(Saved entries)
>>>>>
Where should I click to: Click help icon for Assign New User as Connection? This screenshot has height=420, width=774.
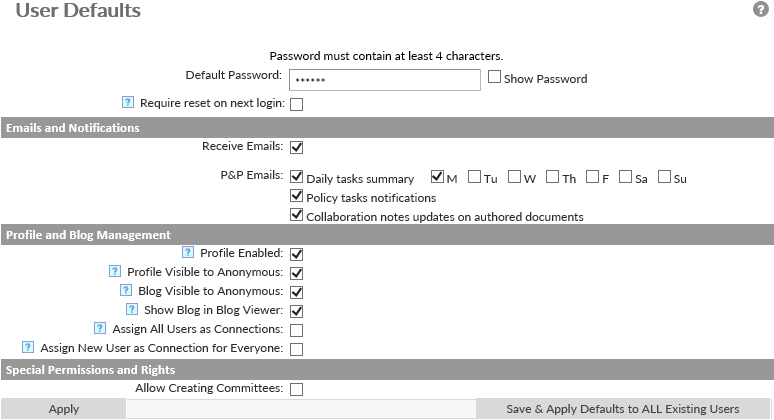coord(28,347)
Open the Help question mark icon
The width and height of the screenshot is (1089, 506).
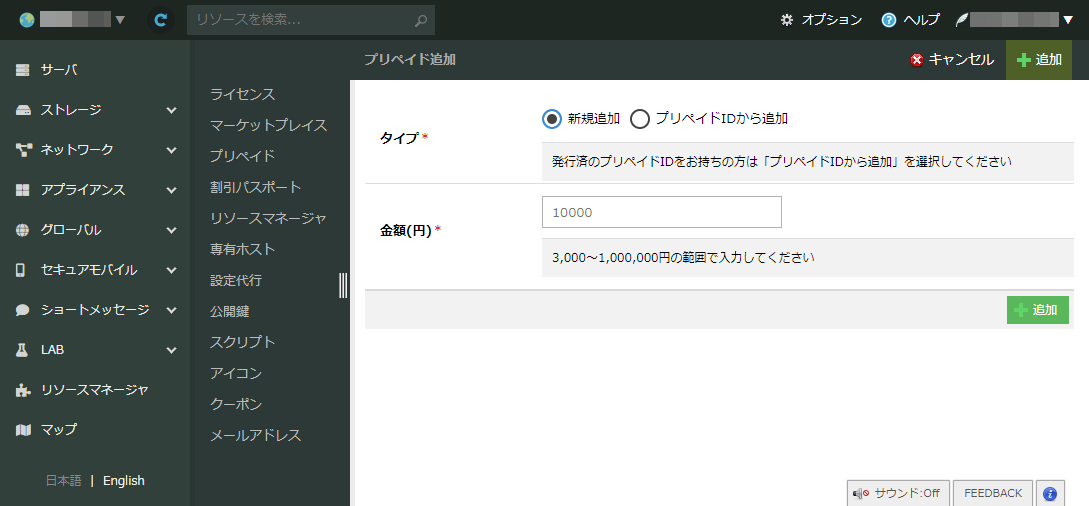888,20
<<<<<
* [Task statement]: Output the entries above verbatim, with no picture included.

* [Expected answer]:
Where should I click to: Click help icon for Assign New User as Connection? This screenshot has height=420, width=774.
coord(28,347)
Open the Help question mark icon
The width and height of the screenshot is (1089, 506).
888,20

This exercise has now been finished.